You see, they received a total of $49.5 billion in government aid, of which only $6.7 billion was a pure loan. All that GM has paid off was that $6.7 billion loan. But even that amount wasn't paid off with profits, because GM isn't profitable yet. Instead, GM actually used money from a $13.7 billion fund that was created with taxpayer dollars. So they used government money to pay back a loan from the government.
http://reason.com/archives/2010/04/27/gms-phony-bailout-payback
But when Whitacre says GM has paid back the bailout money in full, he means not the entire $49.5 billion—the loan and the equity. In fact, he avoids all mention of that figure in his column. He means only the $6.7 billion loan amount.
But wait! Even that's not the full story given that GM, which has not yet broken even, much less turned a profit, can't pay even this puny amount from its own earnings.
So how is it paying it?
As it turns out, the Obama administration put $13.4 billion of the aid money as "working capital" in an escrow account when the company was in bankruptcy.
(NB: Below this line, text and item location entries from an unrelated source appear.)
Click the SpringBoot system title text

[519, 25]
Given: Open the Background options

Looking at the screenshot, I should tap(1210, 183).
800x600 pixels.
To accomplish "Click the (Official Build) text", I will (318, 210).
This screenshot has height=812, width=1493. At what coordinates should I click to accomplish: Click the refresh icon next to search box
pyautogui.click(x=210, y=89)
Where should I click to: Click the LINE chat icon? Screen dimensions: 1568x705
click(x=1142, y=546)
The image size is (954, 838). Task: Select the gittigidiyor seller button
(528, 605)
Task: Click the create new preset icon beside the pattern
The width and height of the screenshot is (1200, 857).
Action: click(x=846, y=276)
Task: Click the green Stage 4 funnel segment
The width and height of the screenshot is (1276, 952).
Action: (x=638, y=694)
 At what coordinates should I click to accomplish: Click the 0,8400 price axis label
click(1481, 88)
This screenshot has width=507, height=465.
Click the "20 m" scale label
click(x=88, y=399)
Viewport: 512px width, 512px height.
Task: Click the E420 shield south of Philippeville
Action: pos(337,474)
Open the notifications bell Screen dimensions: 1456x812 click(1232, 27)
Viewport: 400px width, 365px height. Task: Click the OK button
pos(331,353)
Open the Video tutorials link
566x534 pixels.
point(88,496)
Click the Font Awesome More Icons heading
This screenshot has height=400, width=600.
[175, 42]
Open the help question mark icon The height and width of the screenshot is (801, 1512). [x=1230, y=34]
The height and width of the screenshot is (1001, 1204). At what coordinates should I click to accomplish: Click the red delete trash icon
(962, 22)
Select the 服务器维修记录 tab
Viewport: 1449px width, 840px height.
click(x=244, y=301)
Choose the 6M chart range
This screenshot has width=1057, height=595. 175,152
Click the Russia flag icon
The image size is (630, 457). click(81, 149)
The company is using this escrow money—government money—to pay back the government loan.
As it turns out, GM paid back this $6.7 billion loan in order to make a larger, $10 billion loan more politically feasible.
Sean McAlinden, chief economist at the Ann Arbor-based Center for Automotive Research, points out that the company has applied to the Department of Energy for $10 billion in low (5 percent) interest loan to retool its plants to meet the government's tougher new CAFÉ (Corporate Average Fuel Economy) standards. However, giving GM more taxpayer money on top of the existing bailout would have been a political disaster for the Obama administration and a PR debacle for the company. Paying back the small bailout loan makes the new—and bigger—DOE loan much more feasible.
In short, GM is using government money to pay back government money to get more government money. And at a 2 percent lower interest rate at that. This is a nifty scheme to refinance GM's government debt—not pay it back!
The entire bailout process was a colossal fraud perpetrated on the US taxpayer, and it's not getting any better. Let this be a lesson to you... be skeptical of those who are surviving by taking money from the taxpayers. They have little to lose by lying to us.